**Texto citado**
· · ·
Tanto fez, como tanto faz. Resignação e indiferença parecem ser os melhores
remédios quando não há ânimo no espírito, quando não há virtudes cívicas,
quando não há coragem e disposição para a luta, quando não há líderes
autênticos. Resignação e indiferença é a melhor maneira de enfrentar a trágica
normalidade, porque nada muda numa realidade pacata, violentamente pacata, que
sempre foi assim e sempre será assim.
Os
políticos de Brasília, os operadores do mercado financeiro, os grandes
capitalistas, os empresários da Fiesp que nunca pagam o pato, não choram por
este Brasil moralmente decapitado. Não choram pelos 60 mil mortos anuais
que acompanham esse corpo de um Brasil saqueado; não choram pelas mães e pelas
viúvas de jovens assassinados; não choram pelos milhares de corpos mutilados no
trânsito; não choram pelo choro das crianças baleadas no ventre das mães, da
meninas abatidas pelas balas perdidas; não choram pelos doentes amontoados nos
corredores dos hospitais públicos; não choram pelas crianças que não têm leite,
pelo trabalhador que não dorme, pela empregada doméstica humilhada e pelas
famílias que não têm lar. Os políticos choram pelo teu voto, pela propina
dos empresários, pelo cargo público para os apadrinhados, pelo enriquecimento
privado.
Não
há sentido de grandeza nas ações dos nossos políticos, nem honra em servir o
bem público, nem ambição de conquistar a glória imorredoura dos grandes feitos
construídos pelo espírito heróico do desprendimento sacrificante da doação
pessoal pelo país. Os nossos políticos almejam a reputação dos mesquinhos, as
pequenas manobras dos espertalhões, as palavras lustrosas dos demagogos, os
atos teatrais dos charlatões.
Os
historiadores nos descreverão em cinza sobre cinza
Os
historiadores do futuro haverão de descrever o nosso tempo em páginas cinzentas
com letras cinzentas, pois nada de dignificante e glorioso há o que se relatar.
Há que se relatar os andrajos morais de um país sem dignidade, uma época de
covardias de gentes indisponíveis para a luta. Há que se relatar uma tenebrosa
noite de incertezas, de rostos deprimidos pela desesperança. Há que se relatar
um tempo de políticos que engrandeceram os bolsos para empobrecer a pátria, de
empresários que compraram políticos para se apoderar dos cofres públicos, de
inconfidentes contra a Constituição que deveriam ser seus próprios guardiões.
Há
que se relatar um tempo em que o país foi assaltado por políticos velhacos e
quadrilheiros, cuja competição não era para inscrever nas páginas da história
as vitórias triunfais na construção de um país grandioso, mas para ver quem se
apossava mais do botim do tesouro público, para ver quem era o melhor amigo dos
empresários para solicitar-lhe a propina em troca de favores escusos.
· · ·
**Itens**
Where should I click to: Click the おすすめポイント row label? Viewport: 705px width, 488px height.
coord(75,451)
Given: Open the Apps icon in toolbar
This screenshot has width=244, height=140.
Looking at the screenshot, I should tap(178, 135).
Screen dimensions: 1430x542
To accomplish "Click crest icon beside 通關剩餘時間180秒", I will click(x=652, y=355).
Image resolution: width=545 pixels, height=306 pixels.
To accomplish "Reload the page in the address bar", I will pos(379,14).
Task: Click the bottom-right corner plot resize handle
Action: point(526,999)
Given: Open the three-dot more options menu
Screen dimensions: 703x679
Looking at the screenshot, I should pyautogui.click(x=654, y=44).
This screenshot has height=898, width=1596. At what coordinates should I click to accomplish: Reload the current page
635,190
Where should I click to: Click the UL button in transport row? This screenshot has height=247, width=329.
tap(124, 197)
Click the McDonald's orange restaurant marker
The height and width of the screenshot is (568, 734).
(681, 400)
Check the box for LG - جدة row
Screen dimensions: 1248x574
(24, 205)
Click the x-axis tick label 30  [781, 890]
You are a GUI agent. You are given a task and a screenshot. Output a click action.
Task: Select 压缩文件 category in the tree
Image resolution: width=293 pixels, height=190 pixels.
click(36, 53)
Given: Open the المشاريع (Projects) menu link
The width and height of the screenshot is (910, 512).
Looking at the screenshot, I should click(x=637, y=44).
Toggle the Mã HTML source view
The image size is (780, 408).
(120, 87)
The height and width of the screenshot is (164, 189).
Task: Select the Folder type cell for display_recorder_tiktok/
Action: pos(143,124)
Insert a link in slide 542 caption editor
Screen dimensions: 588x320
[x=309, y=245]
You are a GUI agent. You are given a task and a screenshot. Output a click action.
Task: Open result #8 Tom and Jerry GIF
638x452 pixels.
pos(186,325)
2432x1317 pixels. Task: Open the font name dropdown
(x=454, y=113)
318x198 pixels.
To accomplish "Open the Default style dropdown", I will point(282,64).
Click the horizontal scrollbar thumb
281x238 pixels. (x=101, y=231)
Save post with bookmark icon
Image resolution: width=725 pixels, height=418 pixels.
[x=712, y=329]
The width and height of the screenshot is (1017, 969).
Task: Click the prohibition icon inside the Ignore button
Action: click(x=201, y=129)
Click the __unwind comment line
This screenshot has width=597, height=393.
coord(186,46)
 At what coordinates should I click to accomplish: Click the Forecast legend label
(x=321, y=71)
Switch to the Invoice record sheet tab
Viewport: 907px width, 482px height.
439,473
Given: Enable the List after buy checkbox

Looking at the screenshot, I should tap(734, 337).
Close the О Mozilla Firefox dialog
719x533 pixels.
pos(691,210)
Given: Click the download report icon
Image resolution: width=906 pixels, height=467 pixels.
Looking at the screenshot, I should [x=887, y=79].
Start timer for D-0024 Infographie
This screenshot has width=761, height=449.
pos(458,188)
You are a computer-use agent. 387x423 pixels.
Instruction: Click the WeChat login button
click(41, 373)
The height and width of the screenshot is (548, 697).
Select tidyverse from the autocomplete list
· · ·
**Instruções**
Dê continuidade ao texto sobre os políticos do Brasil, começando logo depois da última frase dele.

**Resultado**
As
gerações futuras sentirão vergonha do nosso tempo, sentirão desprezo pela nossa
covardia e pela nossa prostração. Serão justas se não sentirem nenhuma
magnanimidade compreensiva, pois não a merecemos. Não mereceremos a
benevolência do perdão porque estamos legando a elas uma herança trágica, de um
país que se arraigou à sua desigualdade, à sua incultura, à sua indignidade e à
sua falta de coragem.
As
gerações futuras nos condenarão a nós e a nossos inimigos. A nós porque
fracassamos de livrar o Brasil de seu opróbrio; não fomos capazes de enfrentar
os inimigos do povo com a astúcia virtuosa do bom combate; nos enredamos nas
auto-justificativas pueris dos nossos próprios fracassos; não tivemos
princípios de conduta disciplinadores; não nutrimos traços de caráter
intransigentes com as injustiças e com as desigualdades; não fomos
inconformados com os nossos próprios erros e fracassos; não tivemos a virtù
guerreira para proteger e liderar os mais fracos e arrancar dos poderosos os
frutos de suas rapinas.
Os
nossos inimigos serão condenados pela encarnação histórica do mal que sempre
foi feito desde que o Brasil é Brasil. São a continuação dos massacres contra
os índios, dos açoites e dos grilhões contra os negros, do sangue derramado dos
camponeses nos campos vastos do Brasil, do cansaço, suor e lágrimas dos
trabalhadores explorados. São a continuação da violência sexual, moral e
laboral contra as mulheres.
Michel
Temer e seu governo são uma síntese de toda essa perversidade criminosa que
cobre o Brasil de sangue, de vergonha e de indignidade. Quando as forças
terríveis do Hades tragarem Temer para as profundezas dos abissais, não lhes
será erguida nenhuma estátua para que fique na memória do país. Essas forças o
arrastarão para os campos do esquecimento eterno. E se alguém encontrar a sua
sepulura em tempos remotos do futuro haverá de ler: "aqui jaz um corrupto
que destruiu o Brasil para salvar o seu mandato ilegítimo".
Aldo
Fornazieri - Professor da Escola de Sociologia e Política (FESPSP).